Japan hanged two convicted killers, including a man who burned six women to death, in the country's first executions in a year, the government said.

The justice ministry said Kazuo Shinozawa, 59, was hanged at the Tokyo Detention Centre today. Shinozawa set fire to a jewellery shop in 2000, burning six women to death.

The second death row inmate, Hidenori Ogata, 33, was hanged at the Tokyo Detention Centre. He stabbed a man and a woman to death in 2003.

Japan, along with the United States, is one of the few industrialised countries that still has capital punishment.

There is little public outcry against the death penalty in Japan.

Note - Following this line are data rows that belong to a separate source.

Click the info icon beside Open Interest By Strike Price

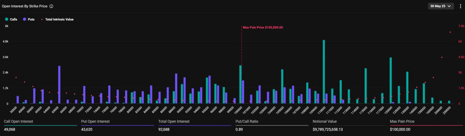pyautogui.click(x=51, y=6)
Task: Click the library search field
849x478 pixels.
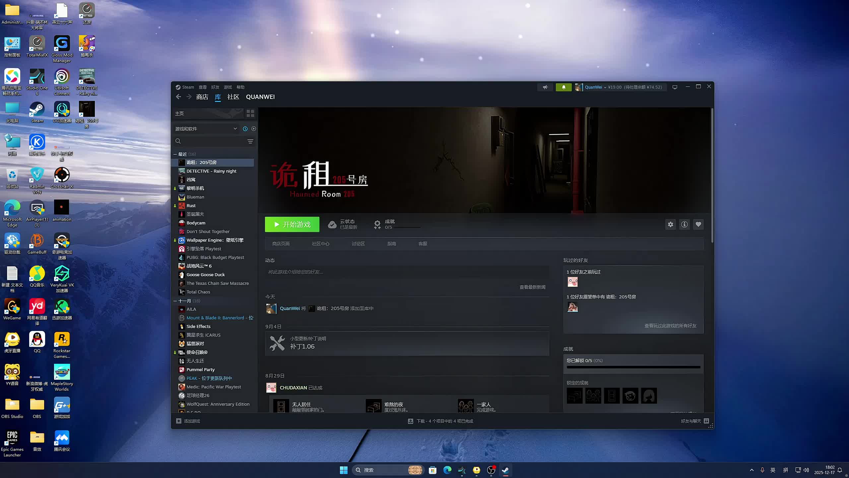Action: pos(212,141)
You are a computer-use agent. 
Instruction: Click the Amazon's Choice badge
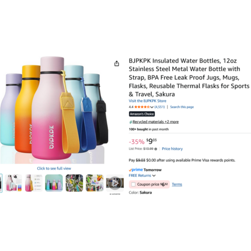142,114
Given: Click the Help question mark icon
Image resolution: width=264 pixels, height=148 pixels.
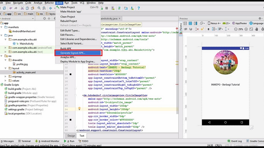Looking at the screenshot, I should click(x=139, y=8).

Justice Minister Keiko Chiba, formerly a member of a group of politicians opposed to the death penalty, witnessed the executions and said afterward that she wanted a new study group to spur debate on the punishment, including whether it should be abolished in Japan.

"Witnessing the executions with my own eyes made me think deeply about the death penalty," Ms Chiba told a news conference.

Ms Chiba left the anti-execution group to take the top ministry job under the government of the Democratic Party of Japan after it swept to power in September, but she has continued to express reservations about the practice.

Japan's media are not allowed to cover executions. But following today's executions, Ms Chiba said that should change.

Criminals can be left on death row for years in Japan, and executions - all carried out by hanging - are highly secretive.

Inmates do not know when they will be executed, while lawyers and family are only told after the fact.

Japan has 107 death row inmates, the ministry said.